Given task: Reproduce verbatim the lines between the one containing "Select the 'Loaded 2 advancements' log line" and the one containing "Action: (x=325, y=356)", inclusive.

Stored dataset entries:
-----

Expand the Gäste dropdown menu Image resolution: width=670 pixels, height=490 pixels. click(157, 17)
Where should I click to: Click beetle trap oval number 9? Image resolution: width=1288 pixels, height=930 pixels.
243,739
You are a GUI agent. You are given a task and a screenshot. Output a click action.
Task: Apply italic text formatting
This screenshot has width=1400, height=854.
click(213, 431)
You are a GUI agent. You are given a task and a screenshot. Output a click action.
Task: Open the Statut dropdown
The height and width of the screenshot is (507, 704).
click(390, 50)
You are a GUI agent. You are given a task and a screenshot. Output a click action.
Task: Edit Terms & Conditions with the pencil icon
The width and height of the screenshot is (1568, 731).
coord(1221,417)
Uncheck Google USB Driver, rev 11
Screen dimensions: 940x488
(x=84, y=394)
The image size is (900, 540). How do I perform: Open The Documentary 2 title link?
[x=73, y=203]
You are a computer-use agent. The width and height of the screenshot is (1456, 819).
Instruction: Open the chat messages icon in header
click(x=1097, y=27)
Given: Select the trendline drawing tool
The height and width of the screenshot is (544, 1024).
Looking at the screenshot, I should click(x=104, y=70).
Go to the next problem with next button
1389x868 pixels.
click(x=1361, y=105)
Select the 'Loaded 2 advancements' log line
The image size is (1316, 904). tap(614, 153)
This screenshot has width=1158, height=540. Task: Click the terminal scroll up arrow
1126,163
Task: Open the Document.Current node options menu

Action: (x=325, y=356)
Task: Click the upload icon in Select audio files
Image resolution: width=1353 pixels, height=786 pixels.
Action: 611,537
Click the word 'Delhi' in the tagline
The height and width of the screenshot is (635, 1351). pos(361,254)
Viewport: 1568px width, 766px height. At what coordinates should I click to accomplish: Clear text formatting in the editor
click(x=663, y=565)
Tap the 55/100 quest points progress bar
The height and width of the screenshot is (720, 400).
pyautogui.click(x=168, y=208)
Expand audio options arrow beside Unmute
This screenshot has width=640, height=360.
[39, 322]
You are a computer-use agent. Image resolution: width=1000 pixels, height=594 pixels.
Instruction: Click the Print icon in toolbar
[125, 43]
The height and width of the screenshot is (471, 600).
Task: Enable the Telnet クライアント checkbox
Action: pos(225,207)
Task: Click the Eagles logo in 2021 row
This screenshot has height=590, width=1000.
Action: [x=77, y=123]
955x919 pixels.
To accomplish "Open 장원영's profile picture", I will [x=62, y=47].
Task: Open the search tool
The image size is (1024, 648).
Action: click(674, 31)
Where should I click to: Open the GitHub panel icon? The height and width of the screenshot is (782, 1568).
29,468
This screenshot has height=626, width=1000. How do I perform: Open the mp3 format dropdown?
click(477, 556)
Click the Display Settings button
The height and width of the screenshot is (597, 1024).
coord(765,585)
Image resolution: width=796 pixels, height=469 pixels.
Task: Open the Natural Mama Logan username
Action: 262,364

-----

Finished answer:
Select the 'Loaded 2 advancements' log line
The image size is (1316, 904). tap(614, 153)
This screenshot has width=1158, height=540. Task: Click the terminal scroll up arrow
1126,163
Task: Open the Document.Current node options menu

Action: (x=325, y=356)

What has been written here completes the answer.